Quoting Aaron Digulla <[EMAIL PROTECTED]>:

I'm talking about preventing the python class which is used as the model
being garbage collected; it doesn't matter from which Qt class it is
derived.

As it is, the class pointer is copied into the view class and then python
frees the memory. That causes spurious display errors and crashes. No
matter how you look at it, that's a bug.

No its not, the view doesn't take ownership of the model, neither in Qt
C++ nor in PyQt, thats why your object is garbage collected. A reason
for not taking ownership is that a model might be used in multiple
views.

Incrementing the usage count != ownership. I'm the one who decides
which object in my project "owns" the model. This is a design issue.

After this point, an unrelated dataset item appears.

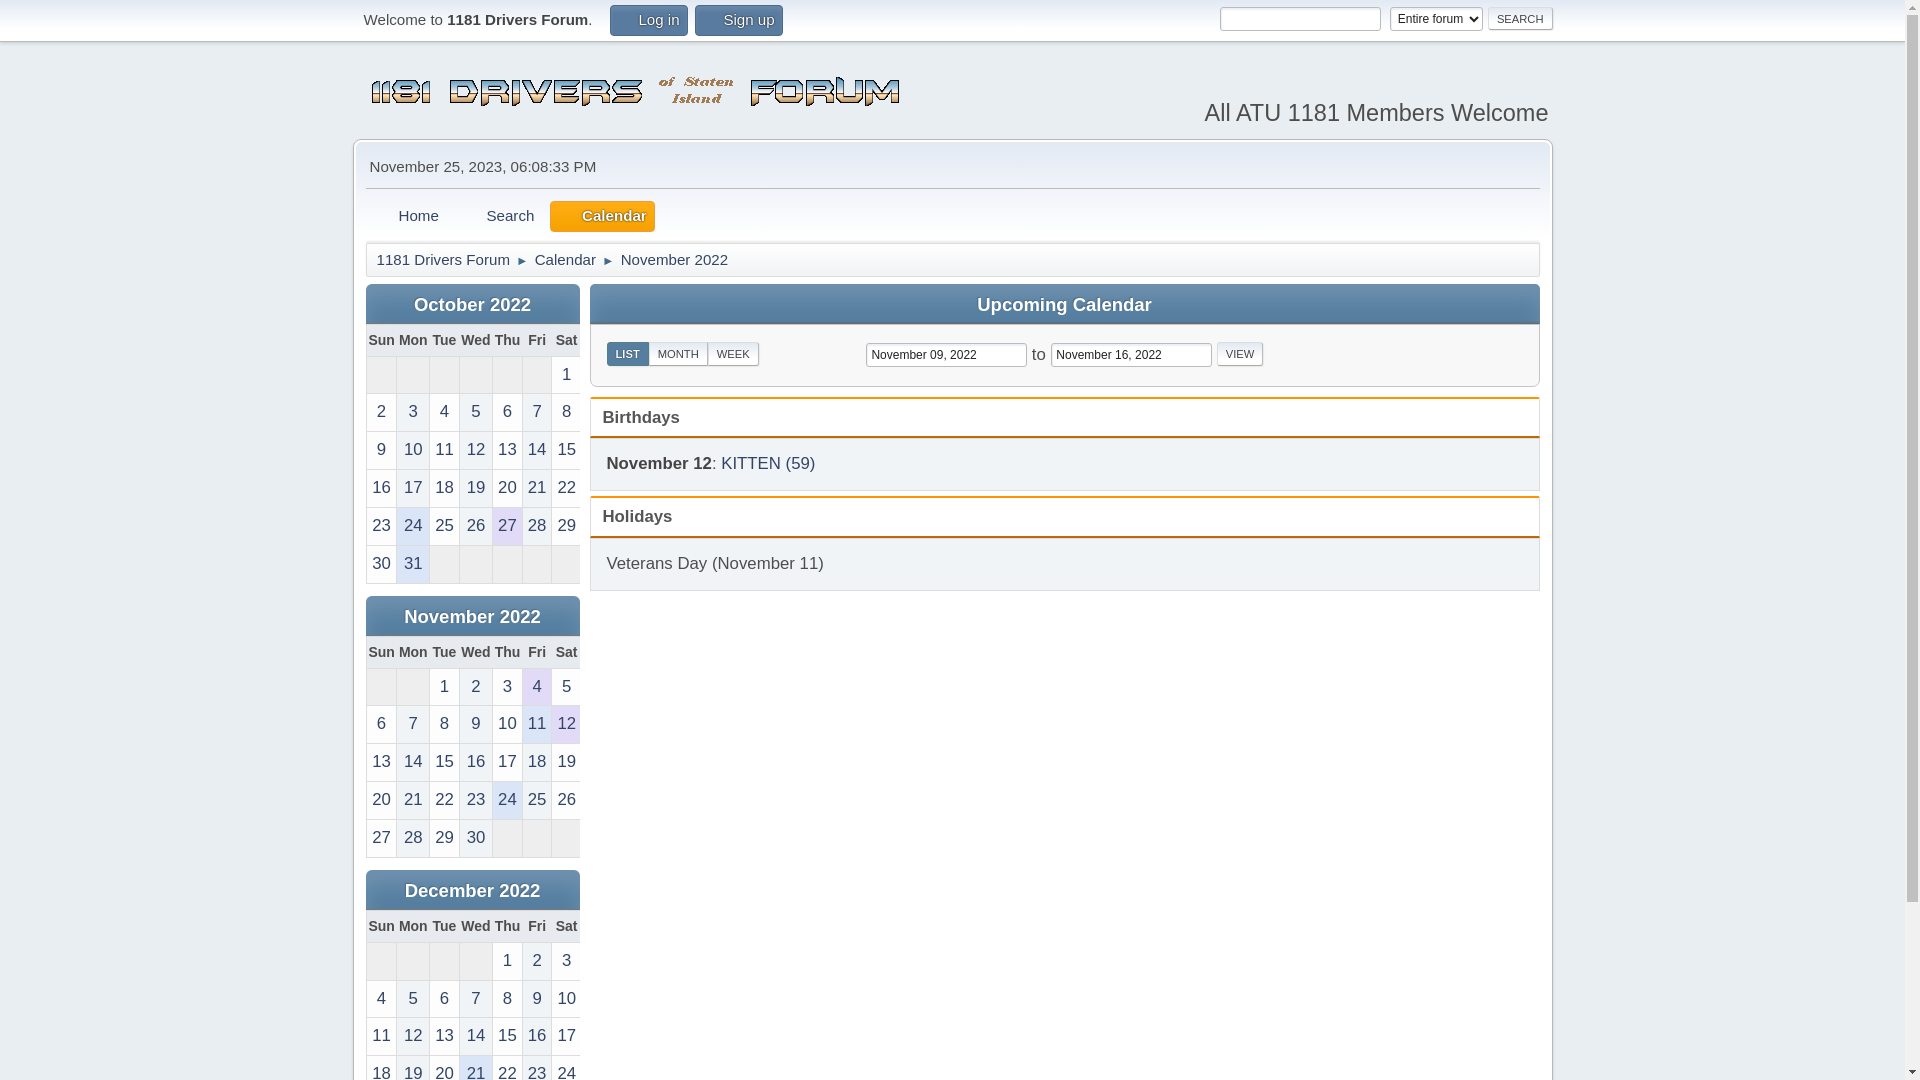 Image resolution: width=1920 pixels, height=1080 pixels. What do you see at coordinates (473, 890) in the screenshot?
I see `December 2022` at bounding box center [473, 890].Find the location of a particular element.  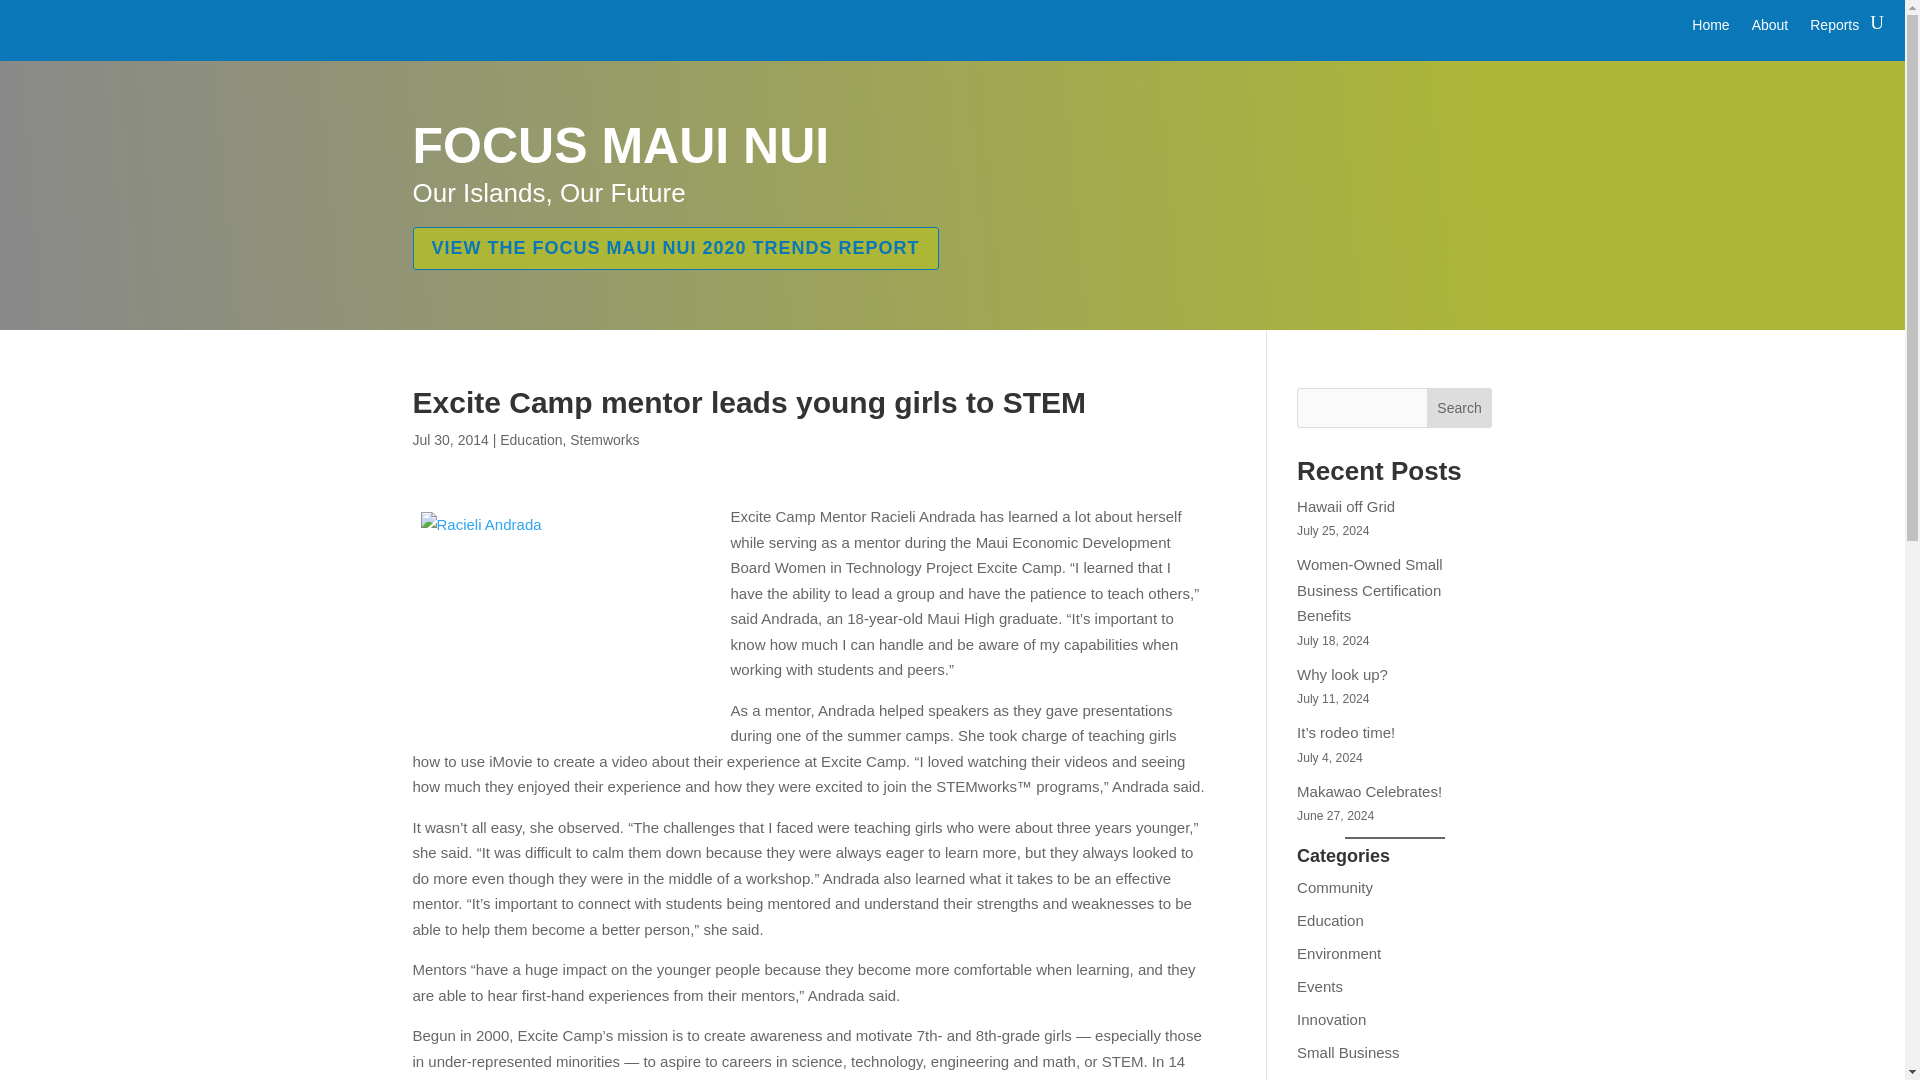

Stemworks is located at coordinates (604, 440). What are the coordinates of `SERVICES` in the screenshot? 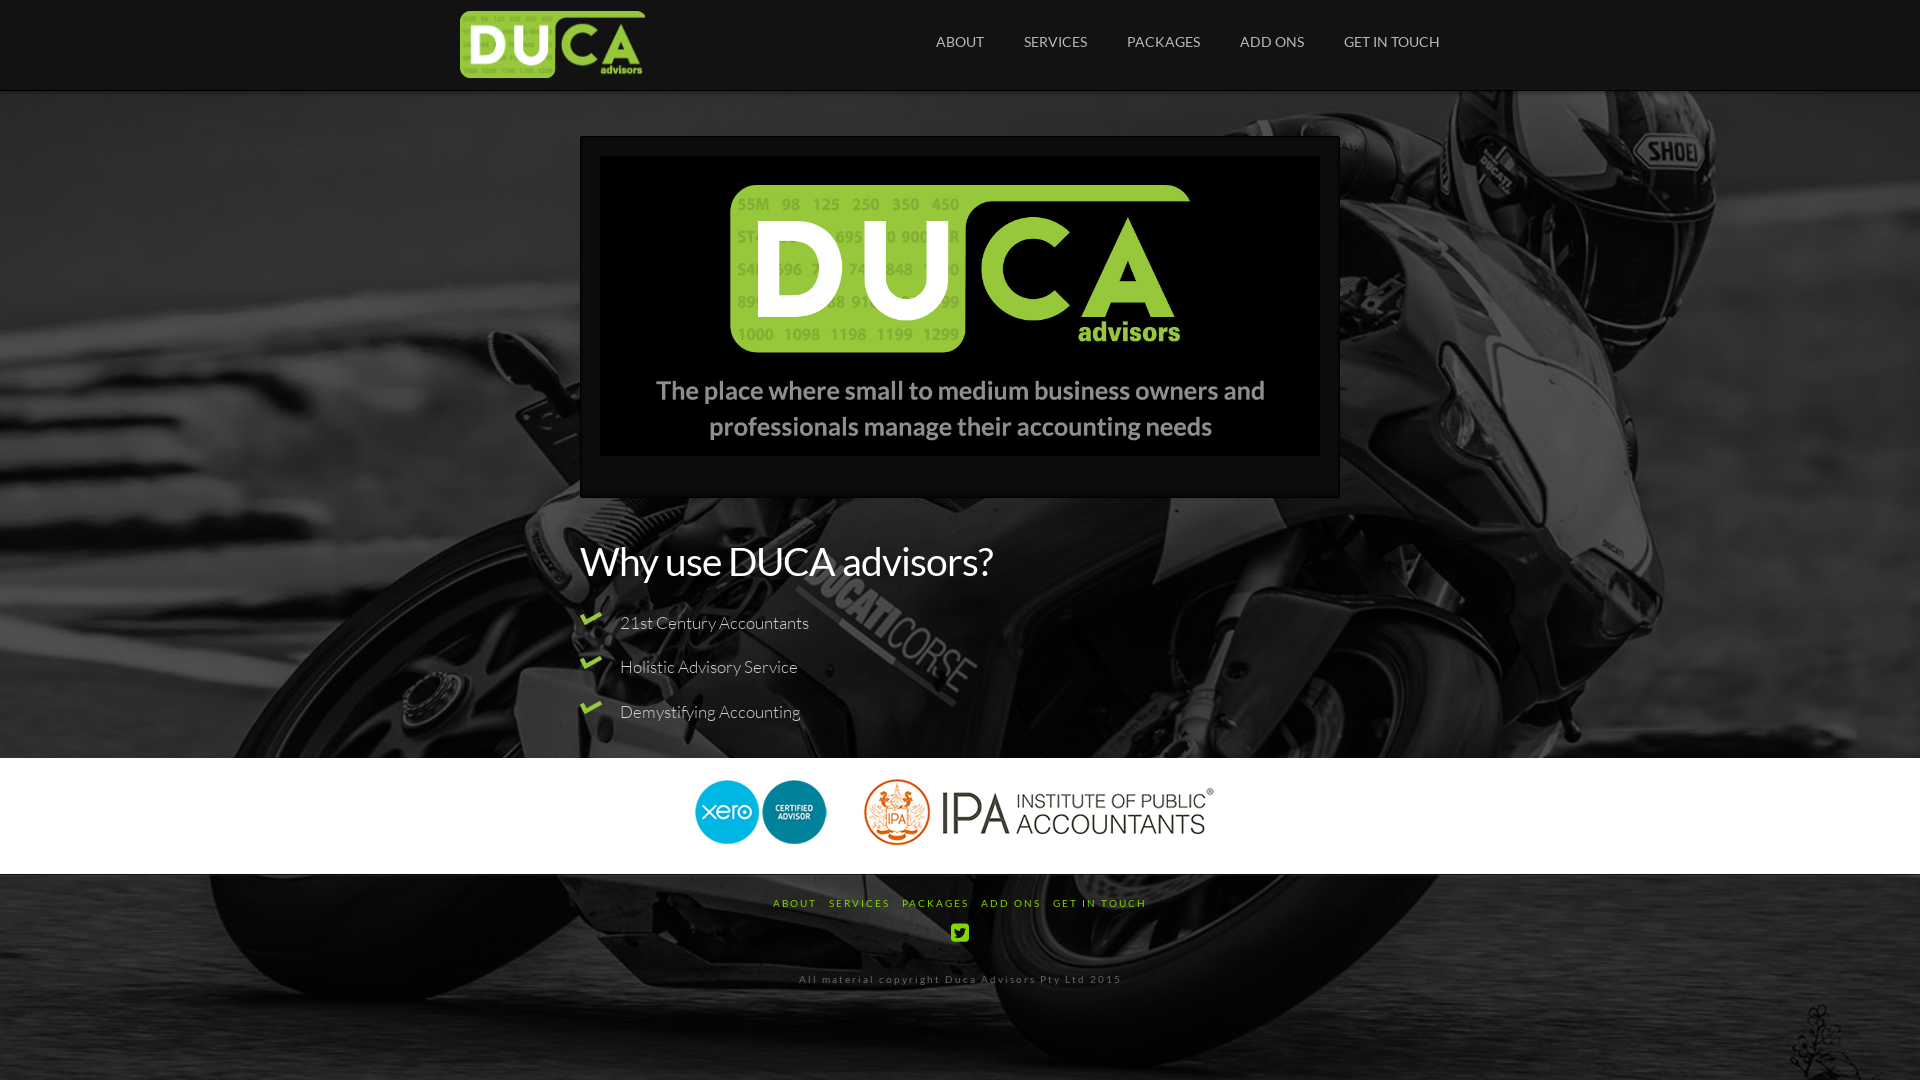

Here is another case which argues against you:

I have a QTextEdit which uses several QTestDocument's (so one view has several models, depending on what is selected in the UI). There is one use case where I have no model (ie. the selected element just doesn't have any text attached).

So what I did was:

    if scene is None:
        edit.setDocument(QTextDocument())
        edit.setEnabled(False)
        return

and guess what: I got spurious crashes because the object returned by QTextDocument() is GC'd. Where am I supposed to store this model? It's not related to *any* object in my project. It's just a dummy so the user doesn't accidentally edit the last selected text.

So all in all, I can't agree to your argumentation. Please fix these bugs. Is there an issue tracker somewhere where can I add these issues?

Regards,

--
Aaron "Optimizer" Digulla a.k.a. Philmann Dark
"It's not the universe that's limited, it's our imagination.
Follow me and I'll show you something beyond the limits."